Wang-san: “The Japan I’ve made for myself is the place where I’ve begun my second act.”
Wang-san: “The Japan I’ve made for myself is the place where I’ve begun my second act.”
−Studying abroad can give you a bright future. You do it for your future.
Wang-san came to Japan from China in 2001. At that time, there was a kind of boom among her friends for studying abroad.
−Chinese society places a lot of emphasis on academic achievement, so entering university is tough, but studying abroad is considered even more impressive, so if you study abroad and continue on to graduate school, I thought I’d get a job in a good company. Just study abroad, study economics and stuff, and become a director or something. Like, if I’m gonna be involved in economics, learning about economics and studying abroad is probably a good idea.
After studying Japanese intensively in China for three months, I enrolled in a Japanese language school in Japan.
−I was a good student at the Japanese language school. Even without studying too much, I could manage OK. There were people who got better marks than me though. Everyone liked me. Haha. Studying wasn’t so interesting. There were fun teachers though. But gradually the things I couldn’t be bothered with began to pile up, and I started to dislike studying.
Studying is study. Japanese language school was no different to the schools I had been to throughout my childhood.
−Studying Japanese, you’re just sitting there, listening—exactly the same as it was when I was a school kid. Just like math or history or something. How can I put it? Just studying to get knowledge.

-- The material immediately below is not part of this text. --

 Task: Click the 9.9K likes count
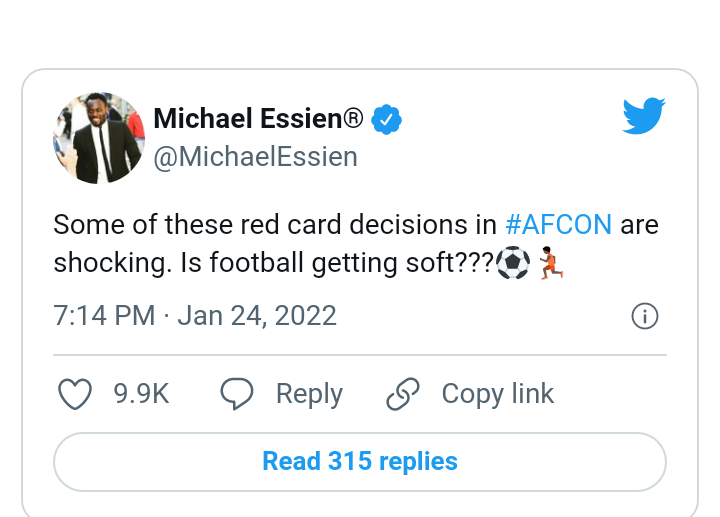[x=141, y=394]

At the beginner level, you’re just like “Oh, that’s the word.” Everything’s new, so your knowledge is growing straightaway.
When I first came to Japan, I was without my family and old friends.
−I didn’t have much money and I didn’t go out, so after school I would usually just go home and eat a simple dinner with my Chinese roommate or on my own. That was a pretty sad life, but I living with another Chinese person made it feel like a little Chinese bubble.
I was counting down the days until the long vacation when I could go home.
−I wanted to see my parents and my older brother, as well as lots of home cooking. But once I was home, I wasn’t there much. Like, I wanted to see my family, but then my friends were inviting me out, and I was off drinking and stuff. It’d been a while, and it felt good to be back. They wanted to see me, too, which made me happy. But when I look back now, I really regret it. My family must have wanted to see me, as well, so I should have stayed at home more.
My world opened up, and now I really felt like I was studying Japanese in Japan.
−Once I reached the intermediate level, my classes were in the morning, I started a parttime job in the afternoon, and would hang around south Osaka. When my friends from China were in Osaka at the same time, we go and hangout together. Well, it was like I was out there in Japanese society, living my Japanese life. After that, my school studies, yeeaaah, I felt less personally invested in them. They were just something I had to do to get into university, especially because as you move from intermediate to advanced, it’s mostly words you don’t use on a daily basis. Now I think the place where I really learned Japanese was outside of school, while I was living my life.
My grades were good, so I got into a decent university.
−My final class at the Japanese language school was the highest one, and I went to University A, but I think I could have gotten into University B if I’d taken the test. But anyway, I’m glad I went to University A. It was easy to work parttime, too. It was interesting because I could take classes that helped prepare me for the business career I wanted. So, I paid pretty serious attention in class.
I had lots of Chinese friends, but I’m didn’t know if I could call any Japanese people my friends.
−My life at university was alright. Working parttime, going to classes … Now I think about, I had no money but it was fine despite that. I had loads of Chinese friends, but can I say I had Japanese friends?
I had a special phrase that helped me strengthen my relationships with my hard-to-connect-with Japanese classmates.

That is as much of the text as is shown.